## START Exercise material

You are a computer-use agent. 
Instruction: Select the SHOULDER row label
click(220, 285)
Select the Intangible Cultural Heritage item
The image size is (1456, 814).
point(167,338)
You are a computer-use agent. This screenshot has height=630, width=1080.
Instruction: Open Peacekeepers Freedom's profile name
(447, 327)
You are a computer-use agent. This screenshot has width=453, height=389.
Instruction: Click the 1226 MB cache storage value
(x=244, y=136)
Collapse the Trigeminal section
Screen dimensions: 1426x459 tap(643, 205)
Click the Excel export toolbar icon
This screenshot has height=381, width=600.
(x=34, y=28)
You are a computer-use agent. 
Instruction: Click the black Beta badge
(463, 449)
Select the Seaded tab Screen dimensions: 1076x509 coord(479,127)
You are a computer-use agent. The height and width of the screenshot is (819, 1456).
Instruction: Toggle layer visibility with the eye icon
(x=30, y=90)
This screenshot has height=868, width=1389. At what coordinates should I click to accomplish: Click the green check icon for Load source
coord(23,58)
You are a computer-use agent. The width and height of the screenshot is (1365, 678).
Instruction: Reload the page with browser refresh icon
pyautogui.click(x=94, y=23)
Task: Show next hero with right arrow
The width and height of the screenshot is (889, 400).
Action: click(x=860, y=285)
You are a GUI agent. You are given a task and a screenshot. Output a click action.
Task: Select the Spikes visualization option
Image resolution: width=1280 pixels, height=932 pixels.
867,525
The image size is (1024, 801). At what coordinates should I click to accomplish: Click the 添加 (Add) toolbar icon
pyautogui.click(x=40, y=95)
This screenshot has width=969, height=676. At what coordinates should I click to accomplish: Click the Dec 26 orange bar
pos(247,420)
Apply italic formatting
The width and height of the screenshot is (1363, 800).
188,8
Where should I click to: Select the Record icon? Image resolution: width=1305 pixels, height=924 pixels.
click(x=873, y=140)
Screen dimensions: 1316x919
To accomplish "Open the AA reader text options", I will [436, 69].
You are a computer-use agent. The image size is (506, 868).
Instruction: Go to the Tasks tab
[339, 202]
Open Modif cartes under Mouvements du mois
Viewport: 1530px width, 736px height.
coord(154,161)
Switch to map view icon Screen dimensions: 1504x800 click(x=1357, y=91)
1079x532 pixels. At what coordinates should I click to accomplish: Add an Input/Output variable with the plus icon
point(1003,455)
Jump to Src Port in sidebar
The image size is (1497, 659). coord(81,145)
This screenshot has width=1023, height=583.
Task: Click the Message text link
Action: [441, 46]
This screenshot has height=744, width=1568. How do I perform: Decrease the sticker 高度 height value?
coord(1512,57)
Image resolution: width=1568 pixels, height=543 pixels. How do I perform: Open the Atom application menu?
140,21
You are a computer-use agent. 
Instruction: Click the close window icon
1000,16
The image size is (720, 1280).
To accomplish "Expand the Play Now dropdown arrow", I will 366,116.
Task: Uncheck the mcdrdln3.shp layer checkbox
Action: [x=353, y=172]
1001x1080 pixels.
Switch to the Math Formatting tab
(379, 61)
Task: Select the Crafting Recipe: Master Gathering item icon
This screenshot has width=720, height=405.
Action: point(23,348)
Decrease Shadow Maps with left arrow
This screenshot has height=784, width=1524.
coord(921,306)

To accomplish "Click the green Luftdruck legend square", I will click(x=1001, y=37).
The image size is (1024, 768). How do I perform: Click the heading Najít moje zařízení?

## END Exercise material

Please copy the listing above word for word, from its first line up to and including the line that contains "Action: click(x=860, y=285)".

You are a computer-use agent. 
Instruction: Select the SHOULDER row label
click(220, 285)
Select the Intangible Cultural Heritage item
The image size is (1456, 814).
point(167,338)
You are a computer-use agent. This screenshot has height=630, width=1080.
Instruction: Open Peacekeepers Freedom's profile name
(447, 327)
You are a computer-use agent. This screenshot has width=453, height=389.
Instruction: Click the 1226 MB cache storage value
(x=244, y=136)
Collapse the Trigeminal section
Screen dimensions: 1426x459 tap(643, 205)
Click the Excel export toolbar icon
This screenshot has height=381, width=600.
(x=34, y=28)
You are a computer-use agent. 
Instruction: Click the black Beta badge
(463, 449)
Select the Seaded tab Screen dimensions: 1076x509 coord(479,127)
You are a computer-use agent. The height and width of the screenshot is (819, 1456).
Instruction: Toggle layer visibility with the eye icon
(x=30, y=90)
This screenshot has height=868, width=1389. At what coordinates should I click to accomplish: Click the green check icon for Load source
coord(23,58)
You are a computer-use agent. The width and height of the screenshot is (1365, 678).
Instruction: Reload the page with browser refresh icon
pyautogui.click(x=94, y=23)
Task: Show next hero with right arrow
The width and height of the screenshot is (889, 400).
Action: click(x=860, y=285)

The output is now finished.